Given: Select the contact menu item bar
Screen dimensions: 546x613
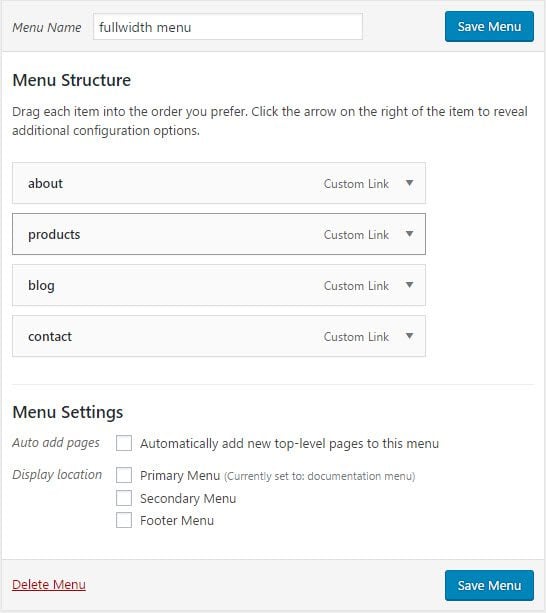Looking at the screenshot, I should click(x=219, y=336).
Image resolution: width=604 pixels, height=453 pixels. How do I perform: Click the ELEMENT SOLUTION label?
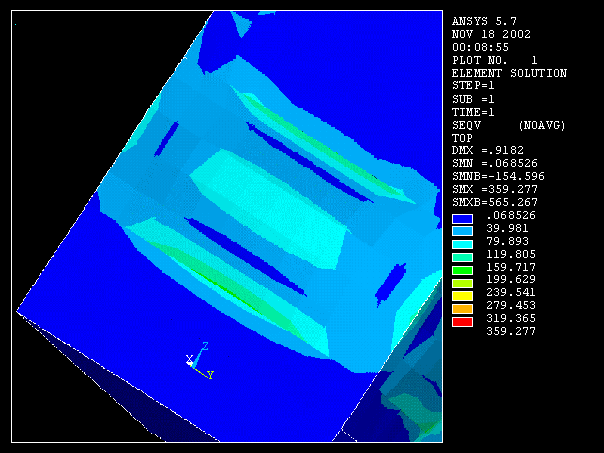509,73
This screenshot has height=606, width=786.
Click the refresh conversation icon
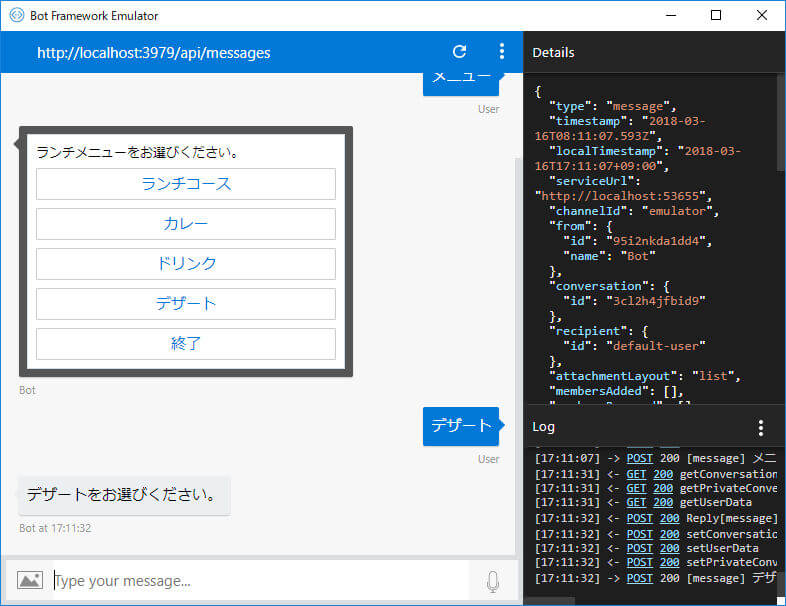click(x=460, y=52)
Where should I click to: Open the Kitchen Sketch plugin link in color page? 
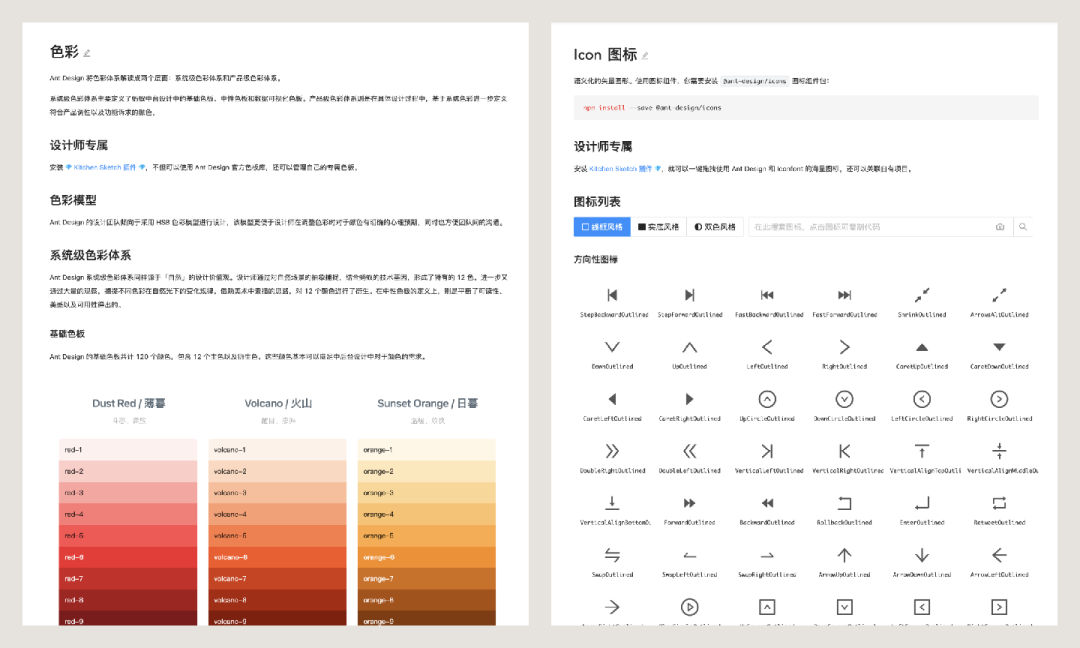(x=105, y=167)
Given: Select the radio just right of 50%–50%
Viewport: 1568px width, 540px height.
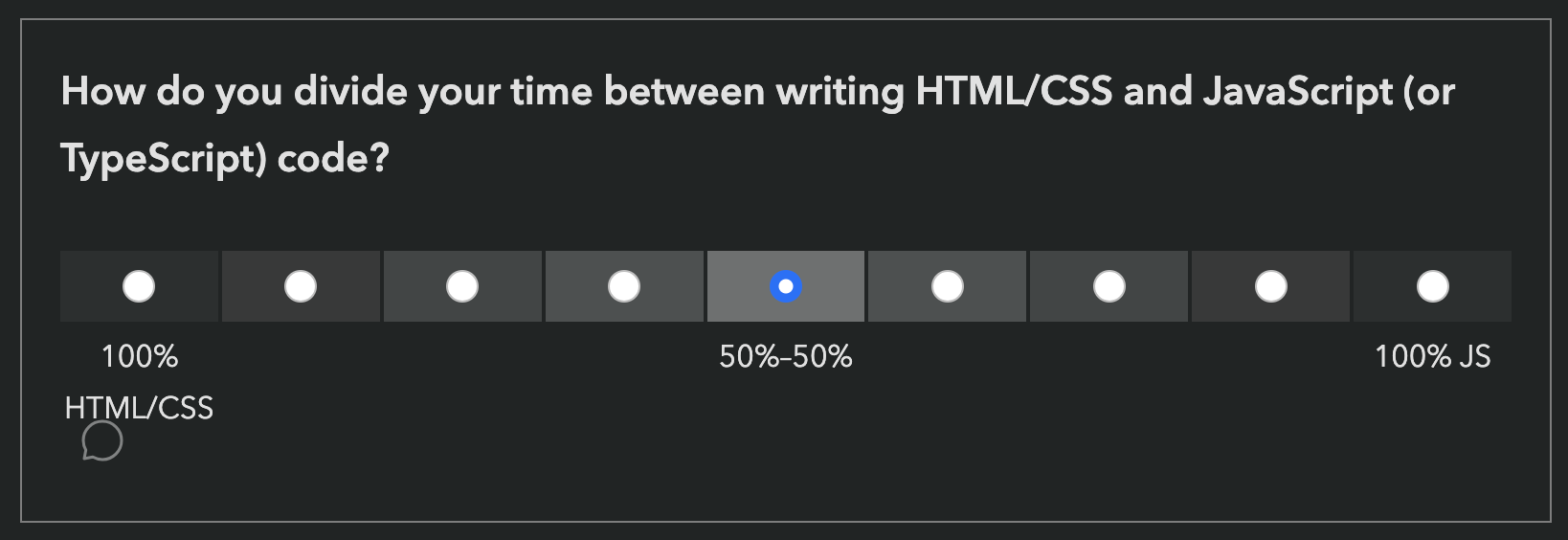Looking at the screenshot, I should [x=948, y=286].
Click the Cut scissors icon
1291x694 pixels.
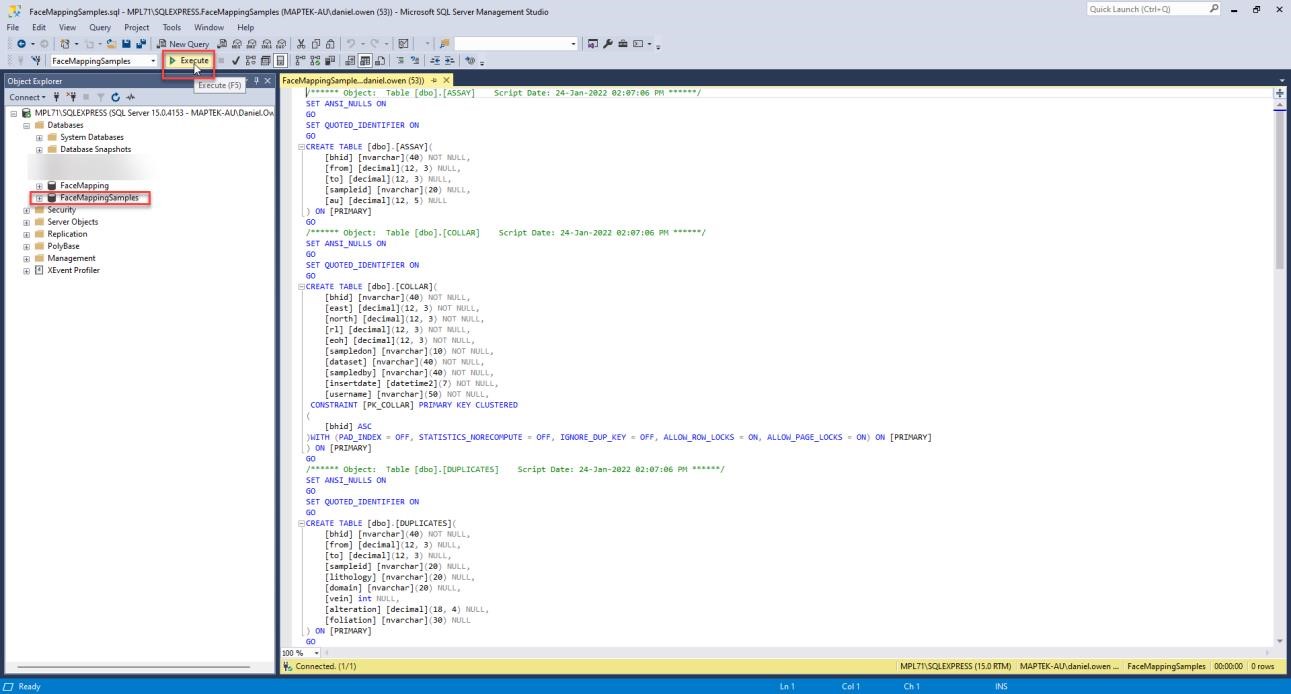tap(301, 44)
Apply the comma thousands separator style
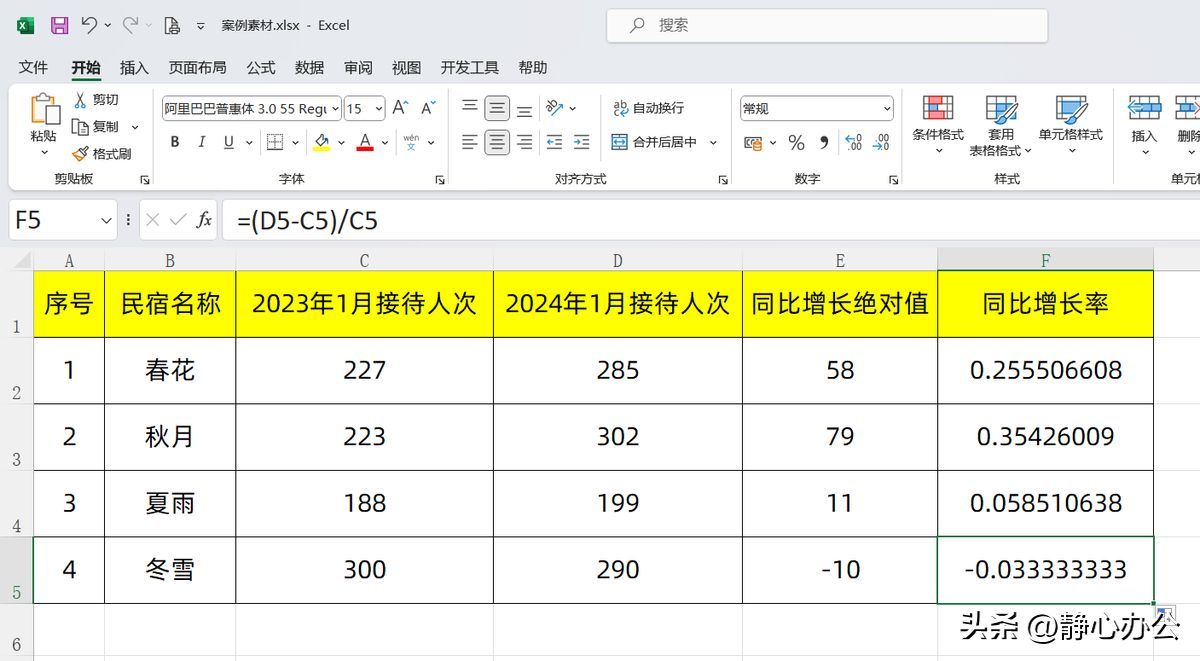 (824, 143)
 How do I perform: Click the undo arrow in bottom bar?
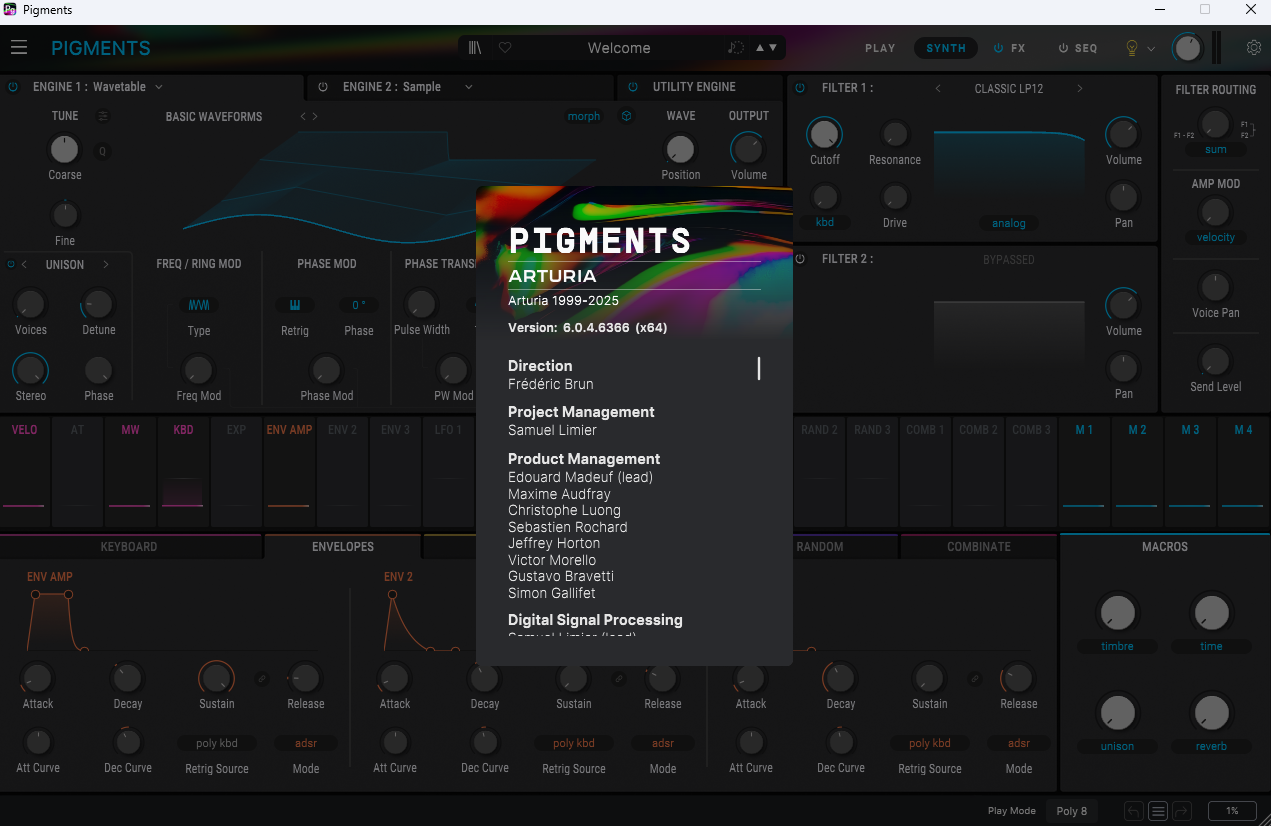[x=1133, y=811]
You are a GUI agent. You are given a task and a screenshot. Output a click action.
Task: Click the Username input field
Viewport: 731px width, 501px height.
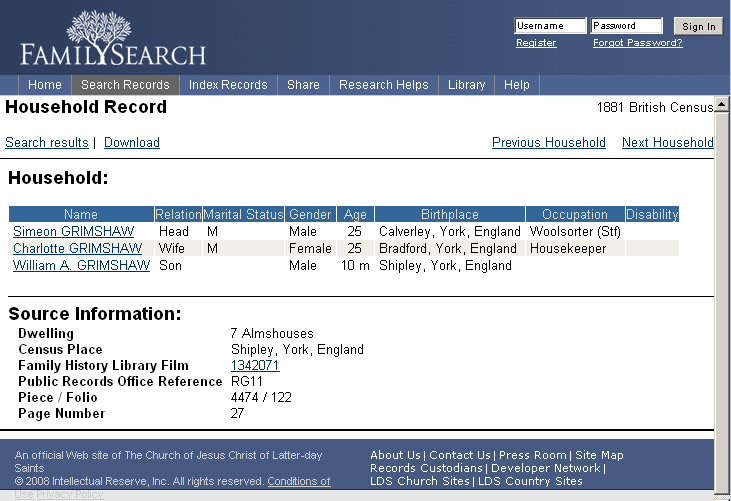click(550, 26)
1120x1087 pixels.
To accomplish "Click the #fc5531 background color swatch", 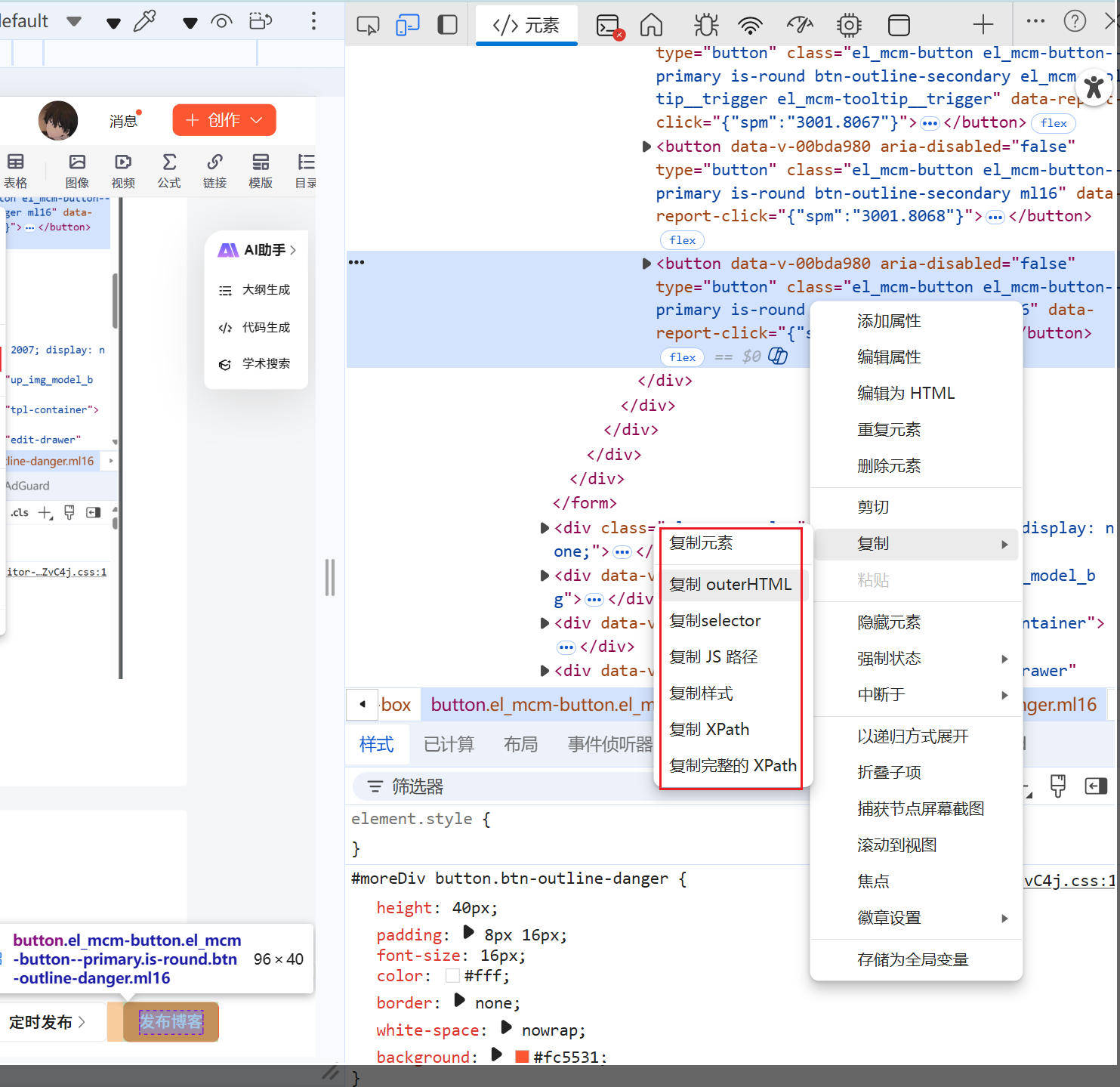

::::::::

__Task directions__
Above are the records; restate exactly the lines from the one containing "Image resolution: width=604" through the one containing "Given: Select the radio just right of 50%–50%", keeping pictures out.

__Response to the task__
Image resolution: width=604 pixels, height=453 pixels. How do I perform: Click the ELEMENT SOLUTION label?
509,73
This screenshot has height=606, width=786.
Click the refresh conversation icon
click(x=460, y=52)
Where should I click to: Open the Kitchen Sketch plugin link in color page? 
(x=105, y=167)
Given: Select the radio just right of 50%–50%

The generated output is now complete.